Over the last decade an emphasis has been placed on malnutrition as an unrecognised comorbid condition in patients undergoing RC for bladder cancer [Citation11,Citation17,Citation23,Citation25]. Psutka et al. [Citation13] illustrated the poor overall health condition of patients with urothelial cancer by demonstrating in their cohort that these patients had an elevated CCI, ASA scores and worse ECOG performance status. In the Psutka et al. [Citation13] cohort of 205 patients, 141 were classified as sarcopenic despite the median BMI of the cohort being 27.1 kg/m2, which is classified as overweight by the WHO. This is clinically relevant as sarcopenia can be overlooked in overweight and obese patients [Citation27]. However, based on the baseline information of the studies included in this meta-analysis, we observed that sarcopenic patients had a relatively lower BMI compared to non-sarcopenic patients. Clinicians can use BMI changes to assist in the early detection of sarcopenia. Evidence has shown that resistance exercises are better for improving muscle strength and volume in patients with cancer [Citation28]. Also, a RCT has shown that a preoperative exercise programme in conjunction with nutritional supplementation is feasible and can improve muscle power prior to RC as a means of preventing sarcopenia in the preoperative period and mitigating its negative effects on postoperative outcomes [Citation28,Citation29].

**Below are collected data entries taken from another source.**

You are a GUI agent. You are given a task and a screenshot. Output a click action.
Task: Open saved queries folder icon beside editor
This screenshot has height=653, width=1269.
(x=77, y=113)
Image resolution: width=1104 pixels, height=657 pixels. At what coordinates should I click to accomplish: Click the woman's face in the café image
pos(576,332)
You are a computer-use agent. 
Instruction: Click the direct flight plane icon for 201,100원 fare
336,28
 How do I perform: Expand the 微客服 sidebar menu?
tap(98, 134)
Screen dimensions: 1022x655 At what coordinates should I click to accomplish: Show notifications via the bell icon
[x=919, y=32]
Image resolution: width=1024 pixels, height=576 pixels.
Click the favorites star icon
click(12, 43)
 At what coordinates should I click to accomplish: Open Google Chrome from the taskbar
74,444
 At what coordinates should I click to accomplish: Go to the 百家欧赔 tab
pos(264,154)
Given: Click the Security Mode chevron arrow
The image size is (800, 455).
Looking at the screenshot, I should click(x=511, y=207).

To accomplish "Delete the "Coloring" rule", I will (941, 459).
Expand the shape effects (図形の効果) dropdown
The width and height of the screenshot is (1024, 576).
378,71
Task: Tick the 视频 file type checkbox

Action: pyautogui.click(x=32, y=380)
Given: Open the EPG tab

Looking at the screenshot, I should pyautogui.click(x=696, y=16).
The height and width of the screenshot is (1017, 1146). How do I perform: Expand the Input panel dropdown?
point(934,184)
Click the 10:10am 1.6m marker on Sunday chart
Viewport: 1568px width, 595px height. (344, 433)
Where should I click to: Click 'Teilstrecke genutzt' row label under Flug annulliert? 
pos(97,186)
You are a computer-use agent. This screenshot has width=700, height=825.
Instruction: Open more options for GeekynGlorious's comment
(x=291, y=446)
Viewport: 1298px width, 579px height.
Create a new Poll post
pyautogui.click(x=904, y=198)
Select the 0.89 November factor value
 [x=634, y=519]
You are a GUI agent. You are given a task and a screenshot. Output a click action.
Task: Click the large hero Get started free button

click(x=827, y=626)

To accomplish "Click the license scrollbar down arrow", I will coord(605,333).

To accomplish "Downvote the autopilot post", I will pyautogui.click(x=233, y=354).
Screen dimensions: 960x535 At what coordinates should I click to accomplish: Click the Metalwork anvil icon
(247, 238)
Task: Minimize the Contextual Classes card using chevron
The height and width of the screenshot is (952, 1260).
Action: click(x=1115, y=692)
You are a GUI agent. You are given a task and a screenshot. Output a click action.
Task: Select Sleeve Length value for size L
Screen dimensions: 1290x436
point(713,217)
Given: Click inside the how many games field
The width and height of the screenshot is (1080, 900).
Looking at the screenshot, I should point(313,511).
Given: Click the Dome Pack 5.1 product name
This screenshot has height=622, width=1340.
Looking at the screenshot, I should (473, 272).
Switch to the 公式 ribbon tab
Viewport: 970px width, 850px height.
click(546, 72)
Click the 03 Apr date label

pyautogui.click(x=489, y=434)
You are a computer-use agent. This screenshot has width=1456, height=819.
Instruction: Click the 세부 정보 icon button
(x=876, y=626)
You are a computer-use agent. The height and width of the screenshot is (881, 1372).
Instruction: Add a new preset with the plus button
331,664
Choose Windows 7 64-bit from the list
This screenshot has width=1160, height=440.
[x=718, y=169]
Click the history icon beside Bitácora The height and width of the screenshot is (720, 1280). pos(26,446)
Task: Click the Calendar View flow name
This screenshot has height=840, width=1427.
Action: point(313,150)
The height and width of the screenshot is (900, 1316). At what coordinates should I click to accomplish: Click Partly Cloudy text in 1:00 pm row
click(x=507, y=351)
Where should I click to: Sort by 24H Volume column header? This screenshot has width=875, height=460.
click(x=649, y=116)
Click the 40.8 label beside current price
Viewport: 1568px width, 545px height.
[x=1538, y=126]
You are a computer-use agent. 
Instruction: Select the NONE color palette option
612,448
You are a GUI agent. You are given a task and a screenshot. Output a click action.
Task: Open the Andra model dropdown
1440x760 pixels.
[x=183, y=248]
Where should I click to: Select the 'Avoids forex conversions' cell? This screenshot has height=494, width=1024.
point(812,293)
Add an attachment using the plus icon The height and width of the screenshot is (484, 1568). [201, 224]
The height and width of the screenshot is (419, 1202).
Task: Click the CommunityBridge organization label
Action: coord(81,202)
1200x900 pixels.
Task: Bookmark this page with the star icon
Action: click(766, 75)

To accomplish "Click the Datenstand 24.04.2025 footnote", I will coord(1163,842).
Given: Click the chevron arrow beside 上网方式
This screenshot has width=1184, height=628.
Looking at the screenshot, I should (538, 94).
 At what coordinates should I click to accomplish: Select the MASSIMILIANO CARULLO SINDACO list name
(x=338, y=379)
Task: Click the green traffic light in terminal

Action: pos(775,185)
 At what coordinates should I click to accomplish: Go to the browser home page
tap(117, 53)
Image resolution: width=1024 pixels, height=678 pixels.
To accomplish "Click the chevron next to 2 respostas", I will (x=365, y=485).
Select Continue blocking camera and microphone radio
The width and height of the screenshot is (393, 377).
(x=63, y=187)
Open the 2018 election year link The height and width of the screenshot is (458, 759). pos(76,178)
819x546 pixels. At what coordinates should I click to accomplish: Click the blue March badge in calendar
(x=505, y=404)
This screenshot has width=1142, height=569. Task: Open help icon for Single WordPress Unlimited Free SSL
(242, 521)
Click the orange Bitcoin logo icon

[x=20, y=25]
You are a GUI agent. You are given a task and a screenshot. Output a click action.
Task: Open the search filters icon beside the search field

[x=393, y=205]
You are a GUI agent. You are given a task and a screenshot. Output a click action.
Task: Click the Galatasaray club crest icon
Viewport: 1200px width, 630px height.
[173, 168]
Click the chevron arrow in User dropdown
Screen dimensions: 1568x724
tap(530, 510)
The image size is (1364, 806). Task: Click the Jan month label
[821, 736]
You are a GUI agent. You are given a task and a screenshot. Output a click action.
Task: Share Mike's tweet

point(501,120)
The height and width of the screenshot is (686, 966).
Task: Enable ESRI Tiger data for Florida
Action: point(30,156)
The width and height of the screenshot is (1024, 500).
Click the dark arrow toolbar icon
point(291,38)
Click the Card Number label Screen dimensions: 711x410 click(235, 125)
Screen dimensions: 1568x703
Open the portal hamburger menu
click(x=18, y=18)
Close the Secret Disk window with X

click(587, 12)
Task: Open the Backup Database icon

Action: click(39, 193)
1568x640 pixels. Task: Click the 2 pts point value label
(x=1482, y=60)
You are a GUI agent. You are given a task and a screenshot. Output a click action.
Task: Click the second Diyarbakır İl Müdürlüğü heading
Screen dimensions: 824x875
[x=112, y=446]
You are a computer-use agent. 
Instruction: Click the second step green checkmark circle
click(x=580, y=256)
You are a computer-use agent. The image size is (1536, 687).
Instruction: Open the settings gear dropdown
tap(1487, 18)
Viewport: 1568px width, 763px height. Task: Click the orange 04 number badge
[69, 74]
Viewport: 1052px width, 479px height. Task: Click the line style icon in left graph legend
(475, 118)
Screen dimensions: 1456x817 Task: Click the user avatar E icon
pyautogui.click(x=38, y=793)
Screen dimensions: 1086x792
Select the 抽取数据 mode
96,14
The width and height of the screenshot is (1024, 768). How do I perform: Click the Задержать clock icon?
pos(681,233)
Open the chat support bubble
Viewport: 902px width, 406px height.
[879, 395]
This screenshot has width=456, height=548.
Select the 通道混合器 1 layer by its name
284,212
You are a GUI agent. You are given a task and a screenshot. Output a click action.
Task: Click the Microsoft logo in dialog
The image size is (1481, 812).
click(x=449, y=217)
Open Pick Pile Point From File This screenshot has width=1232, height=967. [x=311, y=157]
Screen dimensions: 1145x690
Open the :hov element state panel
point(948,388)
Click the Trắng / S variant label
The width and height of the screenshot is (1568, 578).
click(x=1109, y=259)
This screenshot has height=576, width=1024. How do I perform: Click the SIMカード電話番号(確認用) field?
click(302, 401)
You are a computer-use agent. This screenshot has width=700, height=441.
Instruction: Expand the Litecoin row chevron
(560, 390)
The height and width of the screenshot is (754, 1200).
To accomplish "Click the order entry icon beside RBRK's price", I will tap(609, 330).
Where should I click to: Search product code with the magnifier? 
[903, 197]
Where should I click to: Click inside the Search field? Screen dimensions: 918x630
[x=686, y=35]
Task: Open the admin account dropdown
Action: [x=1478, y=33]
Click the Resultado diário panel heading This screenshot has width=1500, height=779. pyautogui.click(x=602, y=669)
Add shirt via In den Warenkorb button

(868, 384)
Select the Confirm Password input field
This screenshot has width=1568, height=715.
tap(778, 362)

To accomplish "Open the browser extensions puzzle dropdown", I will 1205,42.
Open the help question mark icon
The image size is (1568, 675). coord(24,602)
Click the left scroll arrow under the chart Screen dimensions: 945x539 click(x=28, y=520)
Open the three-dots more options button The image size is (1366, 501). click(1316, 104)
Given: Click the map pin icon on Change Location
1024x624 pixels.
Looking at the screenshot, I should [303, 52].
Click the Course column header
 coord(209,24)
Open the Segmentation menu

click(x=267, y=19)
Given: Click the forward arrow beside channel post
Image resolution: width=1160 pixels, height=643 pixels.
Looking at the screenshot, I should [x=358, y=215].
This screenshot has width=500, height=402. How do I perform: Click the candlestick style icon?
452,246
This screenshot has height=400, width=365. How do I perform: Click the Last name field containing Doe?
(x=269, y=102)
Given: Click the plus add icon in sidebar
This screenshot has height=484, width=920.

To our knowledge, this is the largest comparison to date on the effect of sarcopenia and oncological outcomes in patients undergoing RC for bladder cancer. However, the present review is not without limitations. The definition of sarcopenia varied between studies and there is currently no international consensus on its definition. All the studies included in the present systematic review and meta-analysis were considered to be of good to fair quality; however, due to their retrospective nature they are inherently prone to multiple types of biases. NAC and adjuvant chemotherapy are also important factors that affect the prognosis of patients with bladder cancer; however, there was not enough detailed data for a subgroup analysis.

Conclusion

Sarcopenia may be an unrecognised comorbid condition and is independently associated with increased risk of ACM and CSM after RC for bladder cancer. Identifying patients with sarcopenia will help tailor patient counselling and assist in preoperative planning. Further investigation is needed to determine the extent of any intervention that may help improve outcomes of sarcopenic patients undergoing RC.

Acknowledgments

Christine Ibilibor has received research support through the University of Texas Health Science Center at San Antonio Cancer Research Training Program supported by the CPRIT Research Training Award (RTA; RP170345).

Disclosure statement

The authors have no conflicts of interest.